▸ Problem to solve
Check every line of the data and copy the ones where "computer" appears.

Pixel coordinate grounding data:
****************************************
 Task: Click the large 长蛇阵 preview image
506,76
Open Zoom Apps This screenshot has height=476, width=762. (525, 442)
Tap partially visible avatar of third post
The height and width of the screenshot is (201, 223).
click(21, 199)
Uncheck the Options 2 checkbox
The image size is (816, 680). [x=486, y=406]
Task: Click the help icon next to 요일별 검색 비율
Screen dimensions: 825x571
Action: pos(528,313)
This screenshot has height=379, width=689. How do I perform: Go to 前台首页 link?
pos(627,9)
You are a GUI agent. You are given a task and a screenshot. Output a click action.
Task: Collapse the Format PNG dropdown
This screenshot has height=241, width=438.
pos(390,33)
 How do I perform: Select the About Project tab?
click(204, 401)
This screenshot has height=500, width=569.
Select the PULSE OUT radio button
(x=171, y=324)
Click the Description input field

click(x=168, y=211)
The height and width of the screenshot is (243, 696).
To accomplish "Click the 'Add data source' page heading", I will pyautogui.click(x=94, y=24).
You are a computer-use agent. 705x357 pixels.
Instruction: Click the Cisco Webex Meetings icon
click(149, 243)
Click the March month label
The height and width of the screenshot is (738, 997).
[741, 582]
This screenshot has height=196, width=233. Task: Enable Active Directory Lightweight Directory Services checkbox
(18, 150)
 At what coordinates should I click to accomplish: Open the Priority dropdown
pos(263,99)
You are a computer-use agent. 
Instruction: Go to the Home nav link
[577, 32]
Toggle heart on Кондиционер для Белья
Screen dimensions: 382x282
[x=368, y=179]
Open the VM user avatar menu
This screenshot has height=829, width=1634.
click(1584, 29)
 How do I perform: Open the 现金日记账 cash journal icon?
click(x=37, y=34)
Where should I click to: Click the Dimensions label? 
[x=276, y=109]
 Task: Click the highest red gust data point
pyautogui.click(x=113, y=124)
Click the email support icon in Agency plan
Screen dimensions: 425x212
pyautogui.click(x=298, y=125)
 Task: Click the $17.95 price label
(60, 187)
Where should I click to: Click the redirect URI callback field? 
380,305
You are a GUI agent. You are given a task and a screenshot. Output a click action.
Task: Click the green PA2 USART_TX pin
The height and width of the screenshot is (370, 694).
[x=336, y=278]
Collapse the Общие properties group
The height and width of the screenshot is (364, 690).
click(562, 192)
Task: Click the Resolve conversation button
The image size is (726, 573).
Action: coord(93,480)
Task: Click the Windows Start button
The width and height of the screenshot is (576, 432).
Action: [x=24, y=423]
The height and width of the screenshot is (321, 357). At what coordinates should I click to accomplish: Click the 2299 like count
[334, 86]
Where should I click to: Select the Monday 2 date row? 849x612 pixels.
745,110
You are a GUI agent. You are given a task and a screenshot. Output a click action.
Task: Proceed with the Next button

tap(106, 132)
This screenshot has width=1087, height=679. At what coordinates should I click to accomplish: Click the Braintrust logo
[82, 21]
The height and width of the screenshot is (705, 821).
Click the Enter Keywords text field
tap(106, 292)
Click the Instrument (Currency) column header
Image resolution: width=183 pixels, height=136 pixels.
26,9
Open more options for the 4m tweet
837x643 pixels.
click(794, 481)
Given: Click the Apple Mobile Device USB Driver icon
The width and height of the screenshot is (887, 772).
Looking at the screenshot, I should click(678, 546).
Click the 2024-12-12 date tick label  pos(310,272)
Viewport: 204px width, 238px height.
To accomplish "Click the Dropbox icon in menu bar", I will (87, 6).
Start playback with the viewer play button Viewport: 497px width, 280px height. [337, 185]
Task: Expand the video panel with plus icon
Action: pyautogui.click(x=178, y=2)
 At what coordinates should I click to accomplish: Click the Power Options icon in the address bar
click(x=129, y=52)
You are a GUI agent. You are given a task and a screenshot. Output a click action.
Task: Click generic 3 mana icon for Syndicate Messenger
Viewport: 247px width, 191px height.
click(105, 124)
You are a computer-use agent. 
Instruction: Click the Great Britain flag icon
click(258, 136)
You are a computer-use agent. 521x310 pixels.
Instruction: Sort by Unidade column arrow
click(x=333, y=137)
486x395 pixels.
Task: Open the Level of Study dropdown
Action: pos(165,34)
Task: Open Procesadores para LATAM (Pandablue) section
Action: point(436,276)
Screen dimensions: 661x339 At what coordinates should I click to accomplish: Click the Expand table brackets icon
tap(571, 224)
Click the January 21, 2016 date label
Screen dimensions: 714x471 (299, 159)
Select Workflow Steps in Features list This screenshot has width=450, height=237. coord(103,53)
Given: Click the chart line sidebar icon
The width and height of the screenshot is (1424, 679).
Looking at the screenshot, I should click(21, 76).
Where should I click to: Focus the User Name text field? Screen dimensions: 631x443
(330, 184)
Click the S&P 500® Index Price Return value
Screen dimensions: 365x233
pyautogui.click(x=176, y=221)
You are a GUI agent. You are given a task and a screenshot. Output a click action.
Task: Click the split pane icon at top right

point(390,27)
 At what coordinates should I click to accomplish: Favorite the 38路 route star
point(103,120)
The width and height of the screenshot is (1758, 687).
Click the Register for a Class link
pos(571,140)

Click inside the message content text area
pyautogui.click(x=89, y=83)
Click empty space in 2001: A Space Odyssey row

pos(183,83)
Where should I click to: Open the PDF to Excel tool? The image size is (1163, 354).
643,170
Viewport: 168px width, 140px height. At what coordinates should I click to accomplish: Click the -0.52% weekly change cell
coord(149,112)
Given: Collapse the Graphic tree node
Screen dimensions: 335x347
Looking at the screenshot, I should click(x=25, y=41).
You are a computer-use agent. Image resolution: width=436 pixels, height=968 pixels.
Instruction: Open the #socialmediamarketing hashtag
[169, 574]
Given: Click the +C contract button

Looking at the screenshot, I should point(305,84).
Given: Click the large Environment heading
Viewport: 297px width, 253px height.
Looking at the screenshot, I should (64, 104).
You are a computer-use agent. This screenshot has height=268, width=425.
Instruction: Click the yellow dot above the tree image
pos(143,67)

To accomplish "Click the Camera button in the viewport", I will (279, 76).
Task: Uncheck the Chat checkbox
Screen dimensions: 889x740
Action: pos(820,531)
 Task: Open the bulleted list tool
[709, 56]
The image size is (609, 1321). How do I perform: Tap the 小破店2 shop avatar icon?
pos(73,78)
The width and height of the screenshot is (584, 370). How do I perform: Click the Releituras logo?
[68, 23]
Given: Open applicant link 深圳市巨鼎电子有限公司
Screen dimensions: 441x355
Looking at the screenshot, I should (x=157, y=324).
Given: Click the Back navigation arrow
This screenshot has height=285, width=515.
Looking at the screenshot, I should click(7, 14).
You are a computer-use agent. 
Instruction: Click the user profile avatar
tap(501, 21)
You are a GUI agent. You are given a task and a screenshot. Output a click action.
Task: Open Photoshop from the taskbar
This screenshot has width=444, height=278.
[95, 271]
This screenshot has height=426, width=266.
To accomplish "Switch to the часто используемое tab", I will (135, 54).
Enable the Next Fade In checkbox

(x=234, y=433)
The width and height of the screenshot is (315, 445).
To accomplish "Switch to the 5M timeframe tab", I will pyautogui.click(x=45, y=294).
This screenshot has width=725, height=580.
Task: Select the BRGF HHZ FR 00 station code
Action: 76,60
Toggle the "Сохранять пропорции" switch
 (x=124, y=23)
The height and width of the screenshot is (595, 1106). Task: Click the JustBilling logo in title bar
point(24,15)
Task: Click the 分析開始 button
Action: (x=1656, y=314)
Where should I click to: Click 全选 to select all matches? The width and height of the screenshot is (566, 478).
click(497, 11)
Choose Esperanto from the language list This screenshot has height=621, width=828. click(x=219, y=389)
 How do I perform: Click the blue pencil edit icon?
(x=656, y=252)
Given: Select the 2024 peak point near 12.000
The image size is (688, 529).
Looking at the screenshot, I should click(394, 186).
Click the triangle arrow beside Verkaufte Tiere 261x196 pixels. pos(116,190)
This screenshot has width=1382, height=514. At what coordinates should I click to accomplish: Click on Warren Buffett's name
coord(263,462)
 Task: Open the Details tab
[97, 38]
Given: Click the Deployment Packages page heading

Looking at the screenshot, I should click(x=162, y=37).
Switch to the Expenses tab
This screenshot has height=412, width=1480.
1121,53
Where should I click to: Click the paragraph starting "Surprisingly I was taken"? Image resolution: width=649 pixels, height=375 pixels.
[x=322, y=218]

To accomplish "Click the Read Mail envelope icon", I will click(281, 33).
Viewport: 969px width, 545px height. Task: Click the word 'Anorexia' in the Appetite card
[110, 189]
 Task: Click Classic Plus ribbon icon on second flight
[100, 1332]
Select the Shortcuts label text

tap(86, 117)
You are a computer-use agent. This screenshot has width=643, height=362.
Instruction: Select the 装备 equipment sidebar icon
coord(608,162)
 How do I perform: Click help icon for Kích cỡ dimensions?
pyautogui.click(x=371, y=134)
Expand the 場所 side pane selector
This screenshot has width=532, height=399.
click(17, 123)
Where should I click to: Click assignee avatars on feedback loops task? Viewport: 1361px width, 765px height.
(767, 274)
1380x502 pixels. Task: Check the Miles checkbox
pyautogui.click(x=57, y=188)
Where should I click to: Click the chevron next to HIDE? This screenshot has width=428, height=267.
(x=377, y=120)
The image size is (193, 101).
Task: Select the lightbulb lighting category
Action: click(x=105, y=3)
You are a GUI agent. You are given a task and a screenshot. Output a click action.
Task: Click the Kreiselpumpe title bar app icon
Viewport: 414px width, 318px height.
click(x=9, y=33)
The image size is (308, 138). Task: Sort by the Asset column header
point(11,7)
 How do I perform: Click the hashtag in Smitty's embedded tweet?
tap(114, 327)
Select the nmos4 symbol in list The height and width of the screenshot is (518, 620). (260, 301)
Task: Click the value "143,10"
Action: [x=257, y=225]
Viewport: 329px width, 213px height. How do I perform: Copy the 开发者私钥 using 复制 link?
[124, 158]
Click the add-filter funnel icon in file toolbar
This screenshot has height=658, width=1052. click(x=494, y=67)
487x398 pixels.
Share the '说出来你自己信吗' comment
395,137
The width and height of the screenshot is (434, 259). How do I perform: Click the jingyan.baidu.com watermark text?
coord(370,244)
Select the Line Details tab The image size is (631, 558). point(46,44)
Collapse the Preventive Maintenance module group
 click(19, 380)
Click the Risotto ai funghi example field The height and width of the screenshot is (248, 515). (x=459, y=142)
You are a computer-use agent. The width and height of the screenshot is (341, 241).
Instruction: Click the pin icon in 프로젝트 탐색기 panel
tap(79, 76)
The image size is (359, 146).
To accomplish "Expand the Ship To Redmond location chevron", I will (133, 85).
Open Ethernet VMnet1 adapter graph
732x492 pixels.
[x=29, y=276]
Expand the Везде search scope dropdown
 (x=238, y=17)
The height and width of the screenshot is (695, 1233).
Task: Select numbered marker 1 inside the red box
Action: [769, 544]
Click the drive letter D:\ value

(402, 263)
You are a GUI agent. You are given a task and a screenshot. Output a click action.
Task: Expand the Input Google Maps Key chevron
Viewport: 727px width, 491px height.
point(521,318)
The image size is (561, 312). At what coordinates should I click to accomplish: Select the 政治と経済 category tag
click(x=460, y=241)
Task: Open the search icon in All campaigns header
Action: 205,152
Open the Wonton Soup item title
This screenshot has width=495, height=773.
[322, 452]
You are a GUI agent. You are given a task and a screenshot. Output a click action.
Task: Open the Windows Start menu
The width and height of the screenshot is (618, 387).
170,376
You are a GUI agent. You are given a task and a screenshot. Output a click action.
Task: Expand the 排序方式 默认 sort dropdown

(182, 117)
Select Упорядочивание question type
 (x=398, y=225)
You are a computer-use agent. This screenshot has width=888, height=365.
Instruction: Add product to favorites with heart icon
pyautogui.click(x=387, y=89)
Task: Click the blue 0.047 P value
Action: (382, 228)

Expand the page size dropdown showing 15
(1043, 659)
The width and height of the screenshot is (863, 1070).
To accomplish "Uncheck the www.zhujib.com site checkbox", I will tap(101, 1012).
****************************************
▸ Expected output
You are a computer-use agent. 705x357 pixels.
You are a computer-use agent. 
You are a computer-use agent. 
You are a computer-use agent. 521x310 pixels.
You are a computer-use agent. Image resolution: width=436 pixels, height=968 pixels.
You are a computer-use agent. This screenshot has height=268, width=425.
You are a computer-use agent. 
You are a computer-use agent. This screenshot has width=643, height=362.
You are a computer-use agent. The width and height of the screenshot is (341, 241).
You are a computer-use agent. This screenshot has width=888, height=365.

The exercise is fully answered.